La cérémonie d’ouverture de la 42e session du Comité du patrimoine mondial s’est tenue hier au Théâtre national de Bahreïn, en présence du prince héritier, Salman bin Hamad al-Khalifa. Elle marque le début des travaux du Comité qui se poursuivront jusqu’au 4 juillet.

Plusieurs centaines de personnes ont pris part à cette cérémonie ouverte par la Présidente de l’Autorité bahreïnie pour la culture et les antiquités, Sheikha Mai Bint Mohammed Al-Khalifa, la Présidente de la 42e session du Comité du patrimoine mondial, Sheikha Haya Bint Rashed Al-Khalifa, la Directrice générale de l’UNESCO, Audrey Azoulay et le Président du Conseil exécutif, Lee Byong-hyun.

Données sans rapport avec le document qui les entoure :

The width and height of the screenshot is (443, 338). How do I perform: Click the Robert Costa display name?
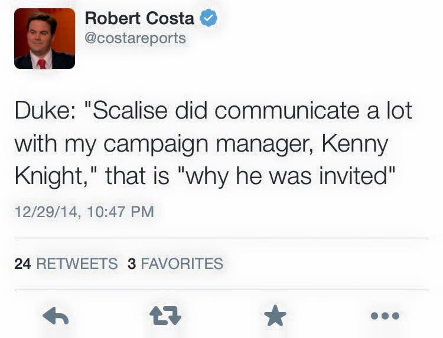tap(139, 18)
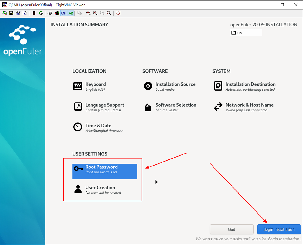
Task: Open Time & Date settings
Action: click(98, 128)
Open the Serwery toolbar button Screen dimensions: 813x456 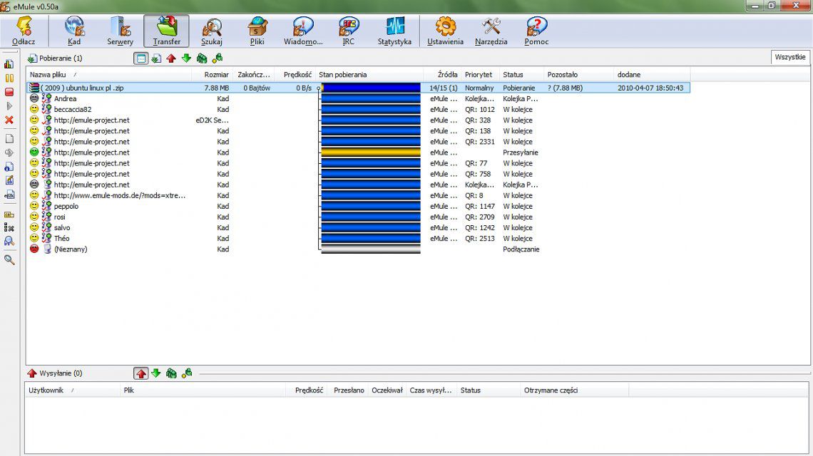pyautogui.click(x=120, y=31)
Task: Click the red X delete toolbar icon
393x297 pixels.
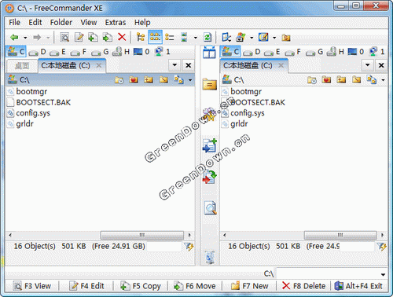Action: coord(122,37)
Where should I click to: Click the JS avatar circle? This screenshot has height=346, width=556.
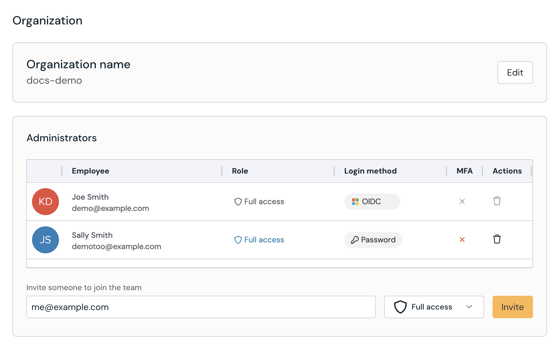click(45, 240)
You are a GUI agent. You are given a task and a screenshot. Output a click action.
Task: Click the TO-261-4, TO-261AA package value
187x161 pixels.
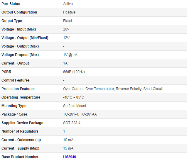coord(80,114)
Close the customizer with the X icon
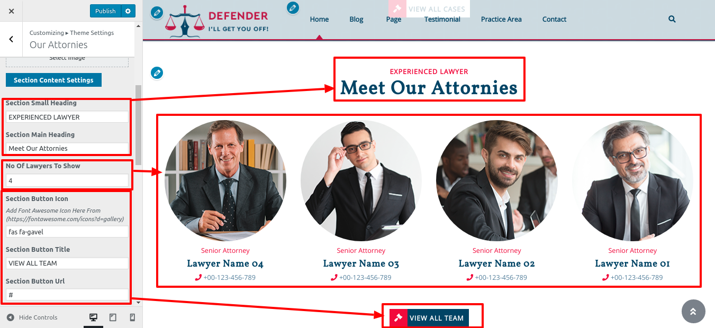This screenshot has height=328, width=715. tap(12, 11)
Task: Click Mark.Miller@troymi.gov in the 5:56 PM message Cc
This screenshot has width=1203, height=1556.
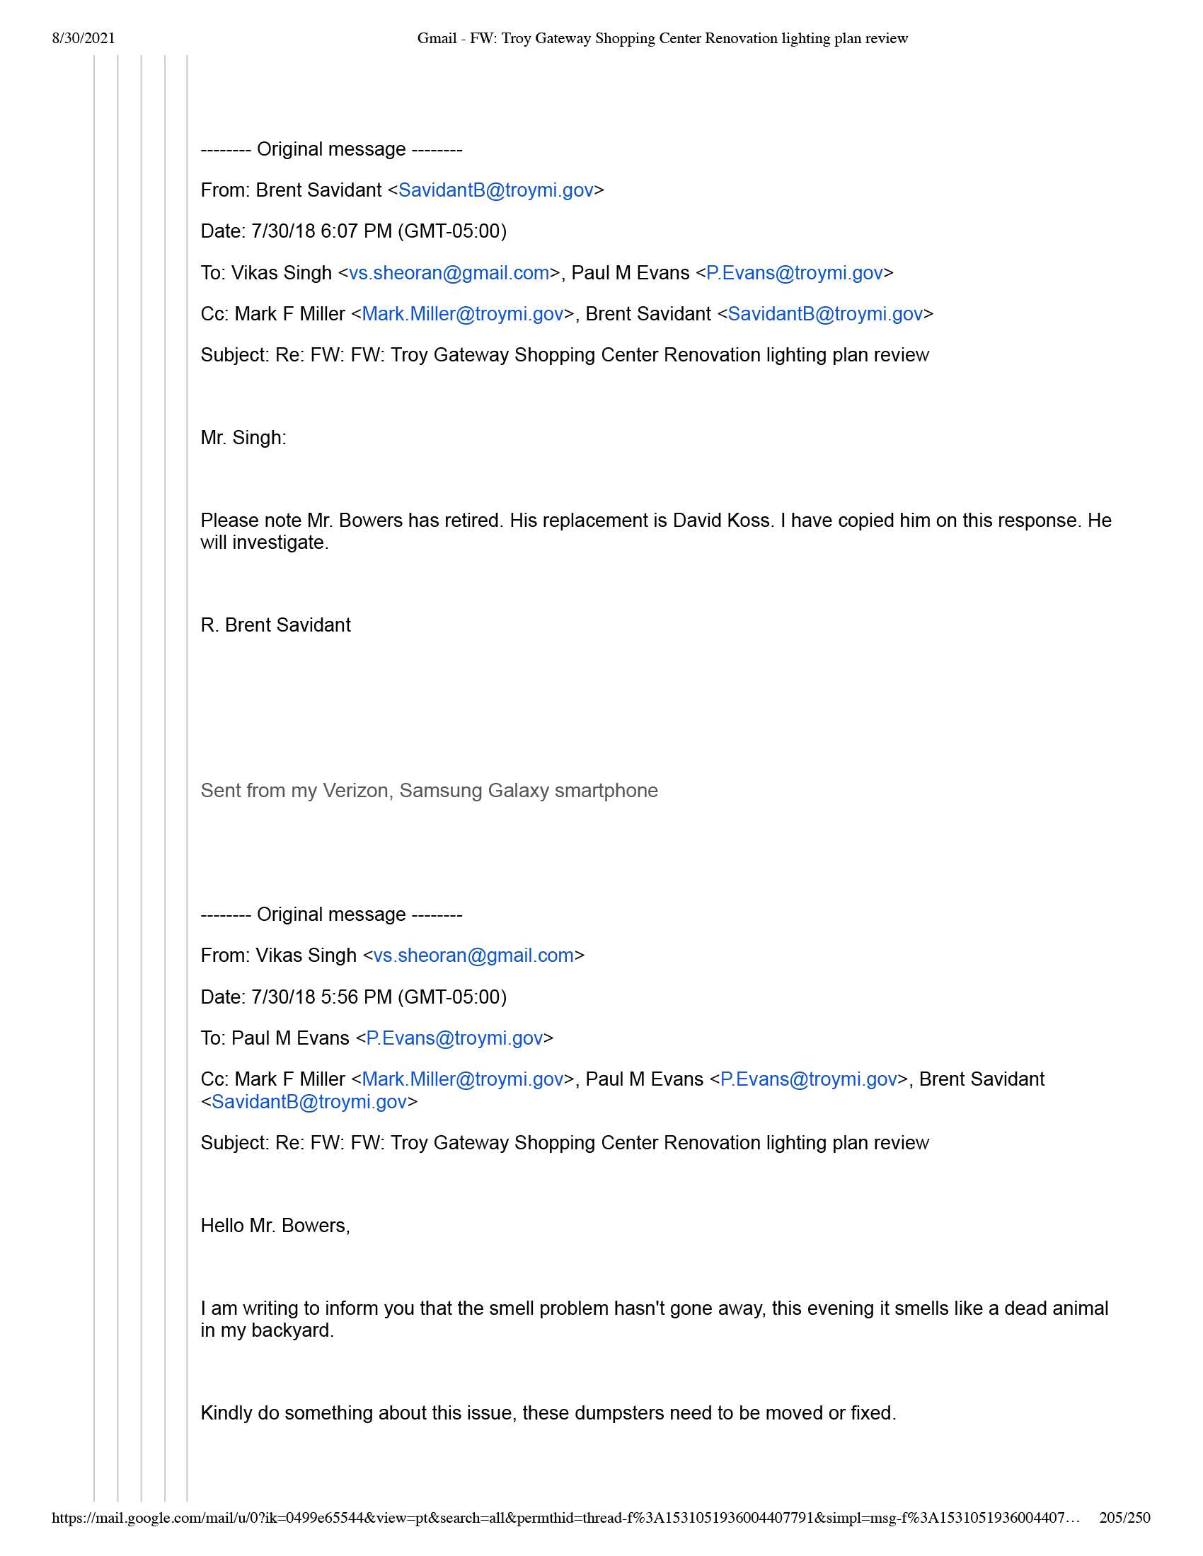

« Les attentes concernant cette session sont élevées et nous devons saisir cette occasion pour renforcer le travail commun en faveur de la préservation du patrimoine culturel », a déclaré Sheikha Haya Bint Rashed Al-Khalifa.

« Bahreïn a fait du patrimoine un outil pour l'éducation des jeunes », s'est félicitée Sheikha Mai Bint Mohammed Al-Khalifa qui a rappelé que son pays compte deux sites inscrits sur la Liste du patrimoine mondial - Qal’at al-Bahreïn – ancien port et capitale de Dilmun et Activités perlières, témoignage d’une économie insulaire- et qu’il préside pour la deuxième fois le Comité.

« Il est significatif que cette année le Comité se tienne dans un pays arabe », a déclaré la Directrice générale en rappelant qu'à l'origine de la Convention de 1972 concernant la protection du patrimoine mondial, se trouvent les campagnes menées pour préserver les sites d'Abou Simbel et Philae, en Egypte.

« L’idée de patrimoine mondial est devenue une norme universelle », a-t-elle encore observé tout en soulignant que les sites sont aujourd'hui exposés à de nombreuses menaces telles que les conflits armés, le trafic illicite, l'urbanisation rapide ou le changement climatique. « Dans la seule région arabe, sur les 82 sites inscrits sur la Liste du patrimoine mondial, 17 figurent sur la Liste du patrimoine mondial en péril », a-t-elle relevé en rappelant que les sites du patrimoine mondial ne sont pas les seuls affectés.

« Ainsi en Iraq, une centaine de sites culturels ont été détruits, pour beaucoup à Mossoul ou dans la région […] En février dernier, l'UNESCO a lancé une initiative pour « Faire revivre l'esprit de Mossoul » en partenariat avec les autorités iraquiennes ».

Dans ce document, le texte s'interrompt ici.